■ SELECTION
⁂
RDS Auto Restart Protection

Abstract

Customers needing to keep an Amazon Relational Database Service (Amazon RDS) instance stopped for more than 7 days, look for ways to efficiently re-stop the database after being automatically started by Amazon RDS. If the databas…


This content originally appeared on DEV Community and was authored by 🚀 Vu Dao 🚀

Abstract

  • Customers needing to keep an Amazon Relational Database Service (Amazon RDS) instance stopped for more than 7 days, look for ways to efficiently re-stop the database after being automatically started by Amazon RDS. If the database is started and there is no mechanism to stop it; customers start to pay for the instance’s hourly cost

  • Stopping and starting a DB instance is faster than creating a DB snapshot, and then restoring the snapshot.

  • This blog provides a step-by-step approach to automatically stop an RDS cluster with fully serverless and using Pulumi to create AWS resources

Table Of Contents

🚀 Overview of Pulumi

  • Why Pulumi? Pulumi enables developers to write infrastructure as code in their favorite languages, such as TypeScript, JavaScript, Python, and Go.

  • Here is general steps-by-step to create pulumi project and its stack

  1. Create new project
pulumi new aws-typescript
  1. Set up aws profile
  2. When create/init a stack pulumi stack init the Pulumi.<stack-name>.yaml is not created so we have to set config ourselves
pulumi config set aws:region ap-northeast-2
pulumi config set aws:profile myprofile
  1. Pulumi bash completion
  2. Feel lazy for typing? Setup bashcompletion for pulumi
pulumi gen-completion bash > /etc/bash_completion.d/pulumi
  • Update .bashrc for alias
# add Pulumi to the PATH
export PATH=$PATH:$HOME/.pulumi/bin
alias plm='/home/vudao/.pulumi/bin/pulumi'
complete -F __start_pulumi plm
  1. Import existing resources
  2. For creating new RDS cluster to test the flow, we can import existing Security group or anything to the stack
pulumi import aws:ec2/securityGroup:SecurityGroup vpc_sg sg-13a02c7a
  1. Refresh the stack
  2. If we manually delete the resources which are managed by the stack we can run refresh to update stack resource status
pulumi refresh

🚀 Solution overview

RDS Auto Restart Protection

  • The solution relies on RDS event notifications. Once a stopped RDS instance is started by AWS due to exceeding the maximum time in the stopped state; an event (RDS-EVENT-0154) is generated by RDS.

  • The RDS event is pushed to a dedicated SNS topic sns-rds-event.

  • The Lambda function start-step-func-rds is subscribed to the SNS topic sns-rds-event

    • The function filters messages with event code: RDS-EVENT-0153 (The DB cluster is being started due to it exceeding the maximum allowed time being stopped.), plus the function validates that the RDS instance is tagged with auto-restart-protection and that the tag value is set to yes.
    • Once all conditions are met, the Lambda function starts the AWS Step Functions state machine execution.
⁂
■ DATA EXTRACT
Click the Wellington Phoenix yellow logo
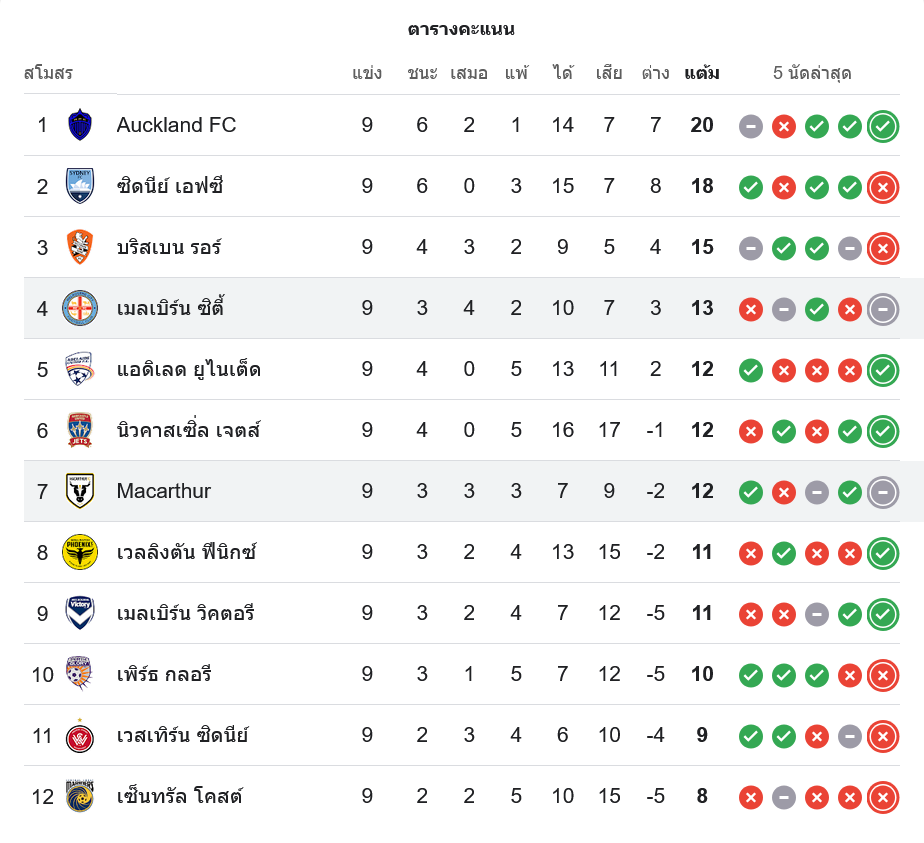This screenshot has width=924, height=843. [80, 552]
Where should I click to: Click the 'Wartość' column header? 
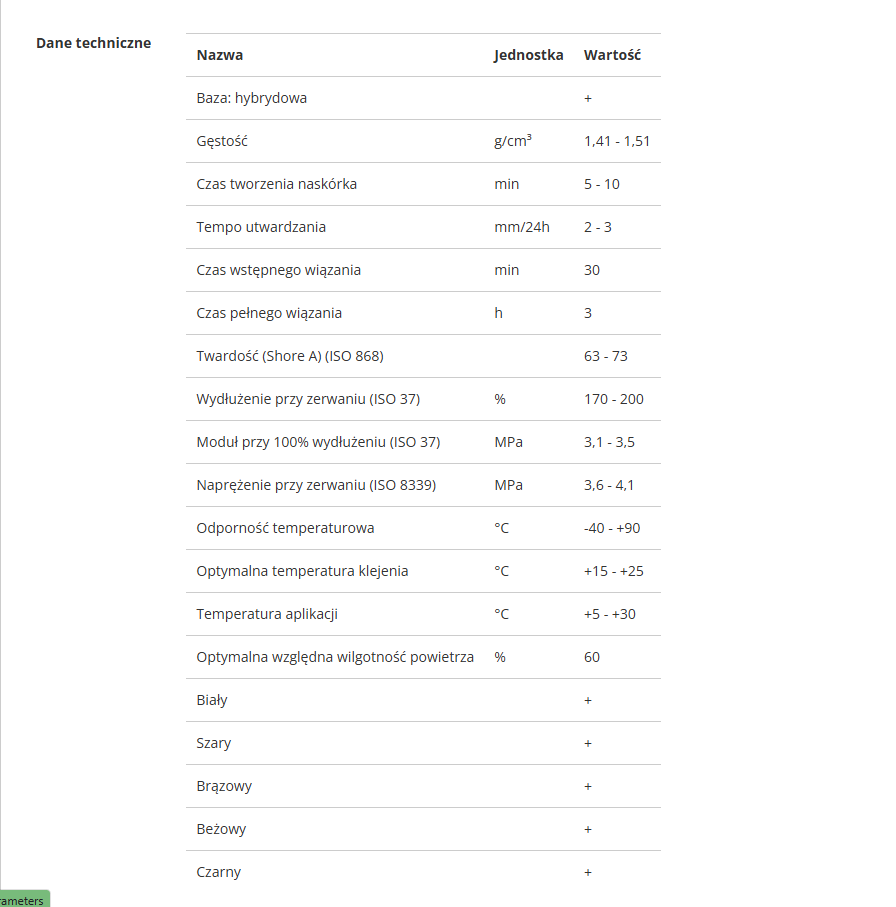612,55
⁂
■ TASK LIST
1. Translate this sentence from the RDS article into Spanish: "Stopping and starting a DB instance is faster than creating a DB snapshot, and then restoring the snapshot."
2. Answer from the RDS article:
(a) Which AWS region does the config command set?
(b) To which SNS topic is the RDS event pushed?
(c) Which Lambda function is subscribed to that topic?
3. Write out the stretch of the RDS article from "Table Of Contents" through "Python, and Go.", renaming "developers" to "engineers".

■ ANSWERS BELOW
1. Detener e iniciar una instancia de base de datos es más rápido que crear una instantánea de base de datos y luego restaurar la instantánea.

2.
(a) ap-northeast-2
(b) sns-rds-event
(c) start-step-func-rds

3.
Table Of Contents

🚀 Overview of Pulumi

  • Why Pulumi? Pulumi enables engineers to write infrastructure as code in their favorite languages, such as TypeScript, JavaScript, Python, and Go.